While the overall Nantucket Harbor System is generally supporting high quality waters,
the variability in the index in Wauwinet and Polpis basins should be monitored to
ascertain their long-term health and to determine the effectiveness of restoration effort
by the Town as it continues to move forward to meet the MassDEP TMDL for this
system. Overall, Nantucket Harbor appears to be relatively stable from year to year with
a gradual slight improvement with high index scores and higher level metrics that
support the contention that it is approaching its TMDL threshold. This is also partially
the case for the Polpis Harbor basins, although the 2020 and 2021 water quality
suggests that surface water inflows maybe important to this basin and may require a
targeted load assessment.
Sesachacha Pond
Sesachacha Pond is a closed coastal salt pond that has its water quality managed by
periodically breaching the barrier beach to open the basin to tidal exchange with the
adjacent Atlantic Ocean waters. This management action serves to flush out nutrients
and organic matter on the ebb tides and receive low nitrogen saline waters on the flood
tides. Sesachacha Pond was evaluated under the Massachusetts Estuaries Project and
a nitrogen threshold (0.60 mg/L) was established for restoration of this system.
60
Additionally, the MEP analysis recommended an additional mid-summertime opening (if
logistically possible) as part of the pond management strategy to enhance flushing of the
pond and improve water quality to reach the threshold without any need for
infrastructure. The water quality monitoring program in 2010, 2012 and 2013 showed
that the pond nitrogen levels were converging on the 0.60 mg/L total nitrogen threshold
established by the MEP. Total nitrogen (TN) levels dropped significantly from historical
levels of 1.20 mg/L to ~0.68 mg/L in 2010 and 2012 and 0.67 mg/L in 2013, with
associated improvements in the levels of water clarity and chlorophyll-a. However, with
limited openings in 2014-2017, TN rose to near historic levels, ~0.9 mg/L. Re-
evaluation by NRD using monitoring results has resulted in solid openings in recent
years with an improvement in 2018 (0.752 mg N/L) and 2020 (0.673 mg N/L) with
moderate restoration of overall water quality but with moderate continuing impaired
conditions. In 2020 and 2021 the pond opening was shifted from spring to fall. During
summer 2021 TN levels rose to 2014-2017 levels (1.016 mg N/L pond-wide) and there
was a parallel bloom (19 ug/L) almost 5 times the 2020 level (4 ug/L). I is not clear at
this point if these events are related to the temporal change in opening or some other
factor, continued monitoring should yield the answer. All of the TN and chlorophyll
results since 2010 support the contention that changes relate to the quality of the
openings. Given the 2010-2013 period when robust openings occurred, it appears that a
solid opening program continues to have the capability to improve the water quality
metrics pond-wide to levels near the TMDL nitrogen threshold.

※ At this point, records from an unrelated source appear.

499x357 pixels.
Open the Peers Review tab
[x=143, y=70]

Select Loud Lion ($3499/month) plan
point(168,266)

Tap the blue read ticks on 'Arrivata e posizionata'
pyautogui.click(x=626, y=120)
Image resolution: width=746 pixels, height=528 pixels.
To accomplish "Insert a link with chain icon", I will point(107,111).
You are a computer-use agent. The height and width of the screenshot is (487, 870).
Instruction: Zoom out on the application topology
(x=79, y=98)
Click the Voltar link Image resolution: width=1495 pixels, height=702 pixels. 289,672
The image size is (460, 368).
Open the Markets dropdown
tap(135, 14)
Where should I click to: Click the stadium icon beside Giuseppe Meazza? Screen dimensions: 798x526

Based upon the Health Index alone, changes in water quality in Sesachacha Pond over
the 2010-2013 period were stabilized at a moderate level of impairment of this estuary,
with more recent monitoring 2015-2017 seeing a trend toward poor water quality
conditions with a rebound in 2018 and 2020 where TN levels declined, until the
significant decline in 2021 (Figure 28). In 2019, conditions did worsen slightly
compared to 2018 but rebounded in 2020 until the decline return to 2017 conditions in
2021. Additional higher level assessment of Sesachacha Pond initiated based on the
2010 monitoring results was conducted and confirmed that the pond was improving by
2013, but was impaired in 2014 consistent with the monitoring results. 2020 showed the
highest Health Index values in the 10 year record with low-moderate chlorophyll,
unimpaired oxygen levels, and moderate clarity. It appears that like other periodically
opened ponds, the quality of the opening (amount of water exchanged) controls the level
of water quality in the following months. Fortunately, the data indicate that attaining
pond openings of the quality of 2012 and 2013 (done under Town supervision) in the
future may be sufficient to attain the TMDL for this system. In addition, the impaired but
improved conditions in 2018 and 2020 and decline in 2021, all had high in TN (organic N
component), did not show bottom water D.O. depletion, but had only moderate
chlorophyll-a, which showed bloom levels in 2021. The overall results support the MEP
threshold target of 0.60 mg N/L. Similarly, while TN was higher in 2019 than 2018 and
2020, DO depletions were not apparent (4.7 to 7.8 mg/L, 20% low DO values). A closer
examination of the new opening protocol and the linkage to resultant water quality is
needed for management of this system.
61
Hummock Pond
Hummock Pond is a closed coastal salt pond that is only periodically opened to the
ocean to flush out nutrients and organic matter on the ebb tide and receive low nutrient
saline waters on the flood tide. Creating sustained openings that are sufficient to allow
exchange of tidal waters for more than 4-5 days has been difficult for this system due to
its location on the coast and the large amount of sand migration in the coastal zone
which can rapidly reseal the inlet.
Hummock Pond is opened at a sufficient frequency to sustain salinity levels in the 4-8
PSU range, with only small inter-annual differences (2012 slightly higher than 2010).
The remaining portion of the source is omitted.